Das “Great Sing-Along”, das große Mitsingen, ist einer der zentralen Programmpunkte des allsommerlichen G!Festivals. Die populäre Mitsingorgie steht im Programm zwischen Hiphop, Doom Metal und melancholischer Nord-Folklore. Wikingerbands brüllen, Popfeen säuseln, DJ´s pumpen per Schalldruck die Luft hin und her – und alle, alle hören zu. Kleinkinder mit neonbunten Ohrenschützern hüpfen zur Musik, Grauhaarige mit verschränkten Armen lassen sich von der Feierlaune bezaubern, die Jugend saugt Föroyar-Bier und exquisite Sounds auf. Kaum einer hält ein Smartphone zwischen sich und die Bühne. Wem sollte er seinen Film auch posten, wenn die Freunde doch ohnehin alle da sind?
Frag´ den Premierminister
Fast 5.000 Besucher lockt das Festival an den Strand von Gøta, ein Zehntel der Einwohnerzahl dieses winzigen Landes weit draußen im Nordmeer. Sie zelten in den Vorgärten der nur 300 Dorfbewohner, sie schlafen in deren leerstehenden Zimmern und sie planschen gemeinsam in Bottichen mit heißem Wasser, mit Blick auf die Bühne, Drinks am Wannenrand und dem kalten Wind auf den rosig gesottenen Schultern. Etwas abseits haben sich acht Frauen an den Händen gefasst. Sie singen gemeinsam ein vielstrophiges Lied in ihrer eigentümlichen Wikingersprache und tanzen dazu. Fragende Blicke, hochgezogene Augenbrauen der Passanten? Nie.
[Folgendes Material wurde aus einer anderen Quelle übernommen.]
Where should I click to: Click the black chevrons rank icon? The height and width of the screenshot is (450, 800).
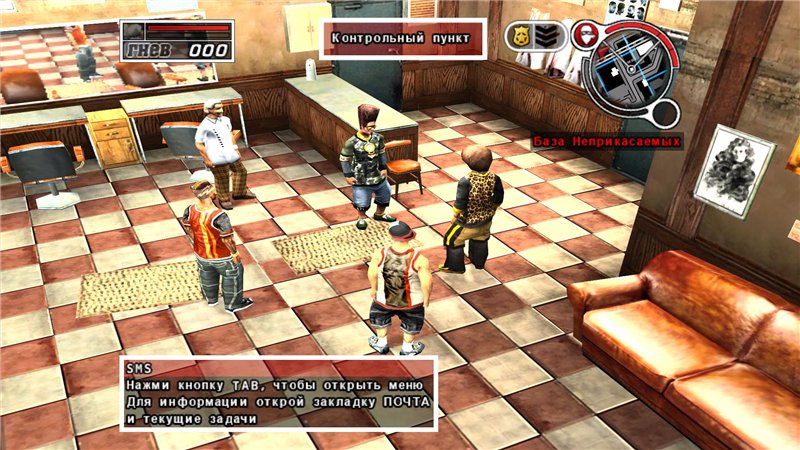[x=546, y=37]
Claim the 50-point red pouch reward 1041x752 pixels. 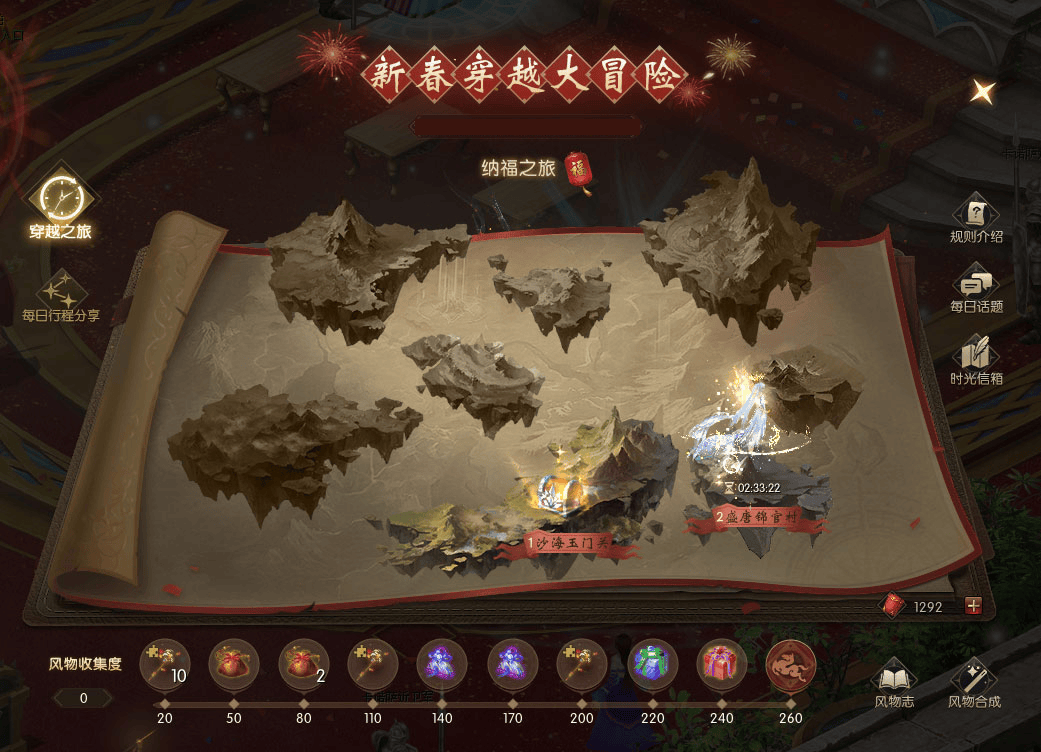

“Keiner hat hier eine Scheu, öffentlich zu singen,” sagt Jón Tyril. “Singen gehört zum Alltag. Und man macht sich ohnehin nicht über seine Mitmenschen lustig.” Tyril, ein kräftiger Mann um die vierzig mit Fusselbart und legeren Klamotten, sitzt Backstage auf einem schrammeligen Sofa. Er hat das Festival vor zwölf Jahren gegründet. Die Verantwortung hat er abgegeben, doch seine Leidenschaft für die färingische Popkultur glüht weiter. Die Produktivität der Färöer Szene ist schier unglaublich: “Es gibt jetzt zehn bis 20 Bands und Künstler von hier, die international auftreten. Es ist halt wahnsinnig einfach, eine Band zu gründen. Du brauchst Musiker, einen Auftritt im Radio, einen Probenraum? Frag´ jemanden, und der kennt den Richtigen. Wenn es sein muss, kannst du auch den Premierminister anrufen. Wir sind es einfach gewohnt, Dinge anzupacken: Wenn Du hier lebst, hat es keinen Sinn, auf Angebote von außen zu warten!”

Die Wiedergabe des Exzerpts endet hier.